--- WHAT YOU NEED TO DO ---
Copy out all of the material below, replacing "Viewport" with "Screen size" and changing nothing else. Leave the pictures out of your copy.

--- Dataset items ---
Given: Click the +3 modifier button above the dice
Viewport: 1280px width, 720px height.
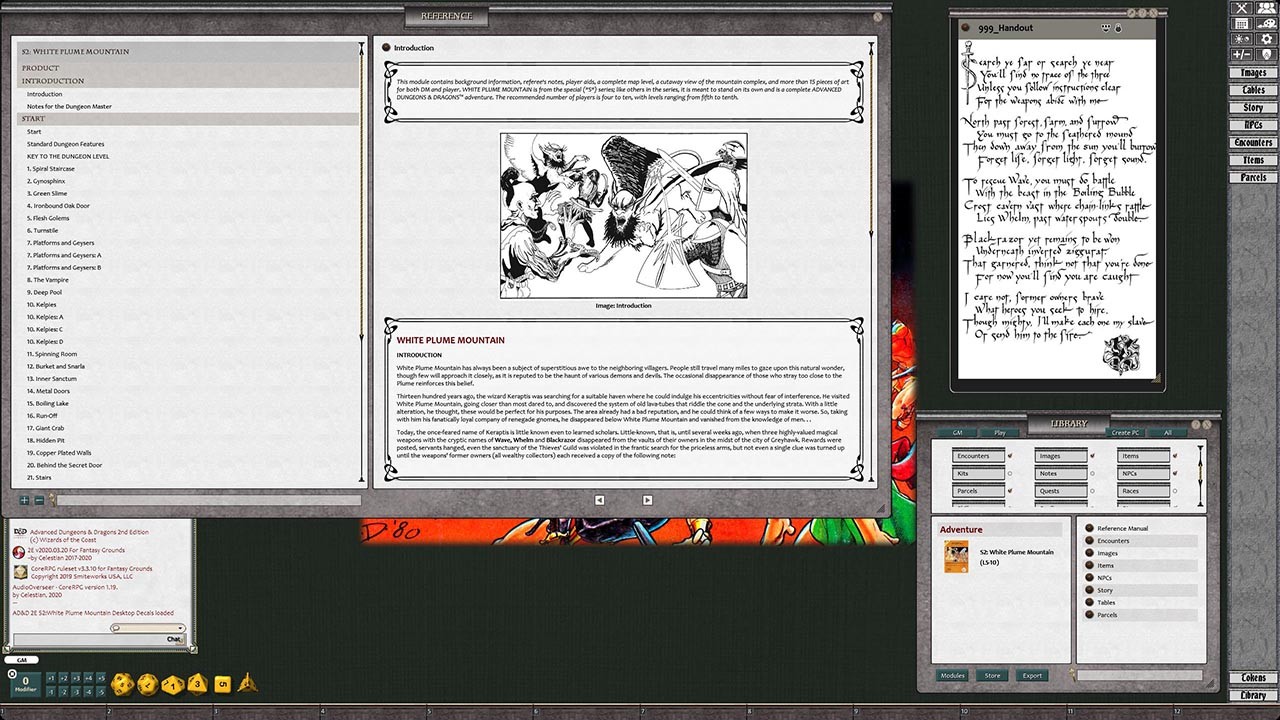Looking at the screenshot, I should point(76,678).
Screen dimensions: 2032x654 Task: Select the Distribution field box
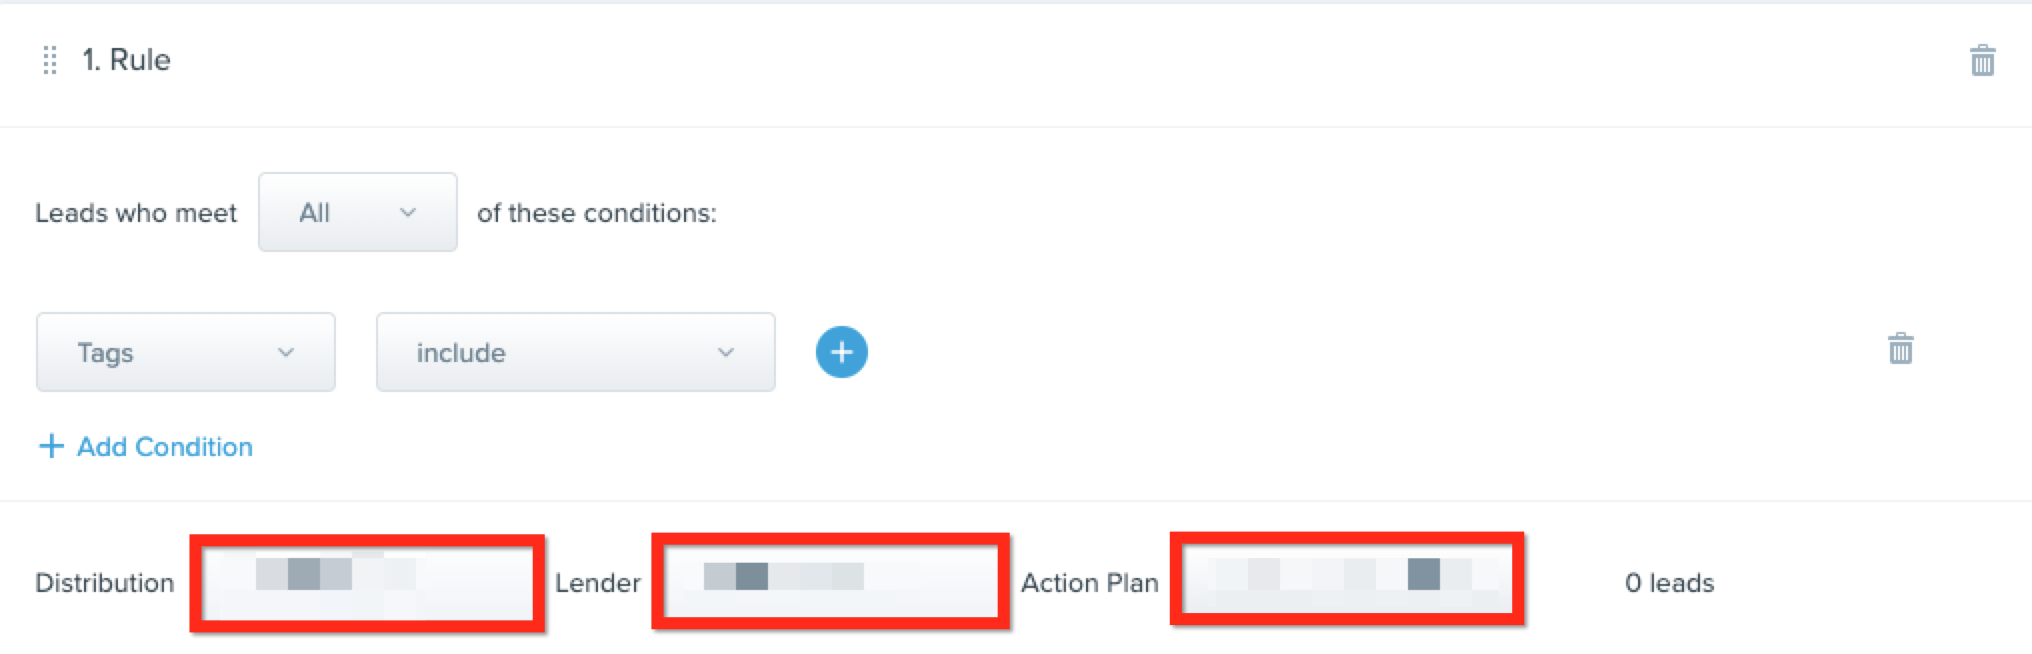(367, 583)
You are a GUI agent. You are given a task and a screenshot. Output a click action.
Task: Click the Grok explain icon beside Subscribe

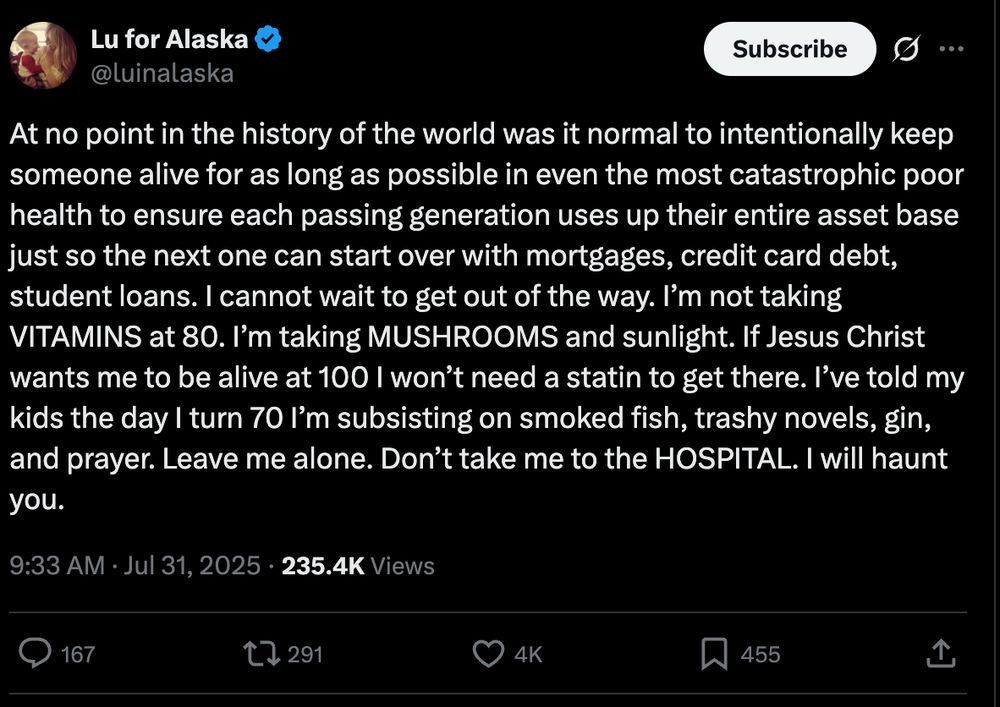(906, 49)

--- SOLUTION TO THE PROBLEM ---
Given: Click the +3 modifier button above the dice
Screen size: 1280px width, 720px height.
Looking at the screenshot, I should point(76,678).
Screen dimensions: 2032x654 Task: Select the Distribution field box
(367, 583)
You are a GUI agent. You are given a task and a screenshot. Output a click action.
Task: Click the Grok explain icon beside Subscribe

(906, 49)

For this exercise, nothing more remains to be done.